Wie dem auch sei, es liegt mir gar nicht so besonders, den Dingen allzu viel Bedeutung beizumessen und ständig wie mit einem weltphilosophisch geeichten Geigerzähler herumzulaufen. Ich habe zwar einen leichten Drang zur Überhöhung des Banalen und stelle mitunter gerne meine Betrachtungen über den Gang der Dinge und den Sinn des großen Ganzen an, sofern sich dazu eine Gelegenheit bietet, aber mehr auch nicht. Anna, meine Frau, billigt allerdings selbst diese dezent entwickelte Neigung nur in begrenztem Maß. Immer einmal wieder hält sie mir vor, ich schwebte in den Wolken und hinge zu sehr gewiss anspruchsvollen, aber letztlich doch unnützen Überlegungen nach, währenddessen sie sich mit dem gesamten verbleibenden Rest herumzuschlagen habe.

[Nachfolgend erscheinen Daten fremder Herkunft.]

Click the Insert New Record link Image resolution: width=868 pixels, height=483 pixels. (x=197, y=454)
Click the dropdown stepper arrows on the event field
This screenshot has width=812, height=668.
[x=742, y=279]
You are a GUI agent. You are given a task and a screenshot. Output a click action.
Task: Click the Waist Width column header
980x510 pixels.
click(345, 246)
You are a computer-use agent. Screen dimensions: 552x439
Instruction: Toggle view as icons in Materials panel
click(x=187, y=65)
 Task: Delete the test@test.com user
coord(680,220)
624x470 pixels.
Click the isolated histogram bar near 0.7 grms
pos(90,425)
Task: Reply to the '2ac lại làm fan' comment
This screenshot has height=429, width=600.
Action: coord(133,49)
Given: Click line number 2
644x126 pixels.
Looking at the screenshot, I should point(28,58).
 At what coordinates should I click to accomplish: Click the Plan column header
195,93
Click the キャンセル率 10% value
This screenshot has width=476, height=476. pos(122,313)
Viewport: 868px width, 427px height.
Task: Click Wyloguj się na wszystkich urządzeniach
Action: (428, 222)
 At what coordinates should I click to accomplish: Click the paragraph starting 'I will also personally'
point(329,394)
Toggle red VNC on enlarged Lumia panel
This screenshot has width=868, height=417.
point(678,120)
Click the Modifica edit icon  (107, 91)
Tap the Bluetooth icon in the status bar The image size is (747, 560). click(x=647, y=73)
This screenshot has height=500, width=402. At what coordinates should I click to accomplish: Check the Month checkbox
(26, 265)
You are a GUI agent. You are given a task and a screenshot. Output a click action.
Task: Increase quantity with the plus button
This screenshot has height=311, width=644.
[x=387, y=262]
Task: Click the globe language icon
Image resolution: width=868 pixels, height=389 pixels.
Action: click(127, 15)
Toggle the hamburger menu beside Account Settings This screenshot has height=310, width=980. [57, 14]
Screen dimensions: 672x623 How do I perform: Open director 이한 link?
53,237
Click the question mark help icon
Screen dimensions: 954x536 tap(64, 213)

Ich tue solche Kritik nicht leichtfertig ab, aber ich halte sie doch für nicht ganz fair. Immerhin bin ich es, der sich beispielsweise seit eh und je um die Steuererklärungen kümmert, indem er konstruktive Gespräche mit unserem Steuerberater führt und diesem die erforderlichen Unterlagen zukommen lässt. Anna hat bis heute nicht realisiert, dass wir seit langem einkommensteuerpflichtig sind und redet immer noch vom „Lohnsteuerjahresausgleich“, ein Wort, das sie vermutlich in ihrer Kindheit irgendwo aufgeschnappt hat. Ich habe seinerzeit sogar eigenhändig und nahezu ohne fremde Hilfe sämtliche Formulare für den Bauantrag ausgefüllt, obschon mir so etwas überhaupt nicht liegt. Außerdem führe ich regelmäßig den Hund aus, jedenfalls seit wir neuerdings einen besitzen und soweit ich dazu die Zeit habe, und am Wochenende decke in den Frühstückstisch.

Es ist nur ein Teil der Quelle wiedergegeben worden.